Zuerst die Konzernverantwortungsinitiative, die von einer Mehrheit der Schweizer Bevölkerung angenommen wurde. Und jetzt das Freihandelsabkommen mit Indonesien, das bloss eine knappe Mehrheit von 51,6 Prozent erreicht, und dies erst noch nur dank den Männern, während es von einer Mehrheit der Frauen abgelehnt wurde. Ja, die Zeiten scheinen sich zu ändern. Dabei geht es ganz offensichtlich nicht nur um den einen oder anderen Vertragstext, um die eine oder andere Massnahme zum Schutz von Mensch und Natur. Es geht um etwas viel Grösseres, Grundsätzlicheres, Umfassenderes. Es geht um die Frage der weltweiten Handelsbeziehungen. Es geht um das Machtgefälle zwischen Industrieländern und Agrarländern. Es geht um Reichtum und Armut.

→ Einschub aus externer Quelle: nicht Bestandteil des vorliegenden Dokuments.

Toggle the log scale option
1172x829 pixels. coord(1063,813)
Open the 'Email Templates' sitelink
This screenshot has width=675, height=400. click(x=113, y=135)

Es geht um die Ausbeutung von Menschen, Tieren und der Natur durch multinationale Konzerne. Es geht um die Globalisierung. Es geht um den Kapitalismus. Es geht um die soziale Gerechtigkeit. Es geht um das Überleben der Menschen auf diesem Planeten. Ich wage zu behaupten, dass in Abstimmungen wie jener über die Konzernverantwortungsinitiative oder jener über das Freihandelsabkommen mit Indonesien alle diese grossen, übergreifenden Fragen Themen nicht nur ein wenig mitschwingen, sondern im Gegenteil eine ganz entscheidende Rolle spielen. Und ich wage weiter zu behaupten, dass das Unbehagen über eine Wirtschaftsordnung, die immer noch primär auf Wachstum, Profitgier und Ausbeutung von Mensch und Natur ausgerichtet ist, immer weiter und weiter um sich greift. Anders wäre nämlich nicht zu erklären, dass sich gut die Hälfte der Schweizer Bevölkerung für die Konzernverantwortungsinitiative und gegen das Freihandelsabkommen mit Indonesien ausgesprochen hat, obwohl nur eine Minderheit der politischen Parteien diese Positionen vertreten hat. Und aus dieser Hälfte könnte, wenn es so weitergeht, schon sehr bald eine satte Mehrheit werden. Darauf deutet beispielsweise auch eine Umfrage hin, die von der Kommunikationsagentur Edelman anfangs 2020 in 28 Ländern bei 34’000 Menschen durchgeführt wurde und ergeben hat, dass 56 Prozent der Befragten im Kapitalismus eher etwas “Schädliches” als etwas “Nützliches” sehen. Schon bald werden wir über ein weiteres Freihandelsabkommen abstimmen, diesmal mit den südamerikanischen Mercosur-Staaten. Die Wirtschaftsverbände, heisst es, stehen schon zitternd in den Startlöchern. Ob die Hälfte der Bevölkerung schon bald zur Mehrheit wird? Man darf gespannt sein…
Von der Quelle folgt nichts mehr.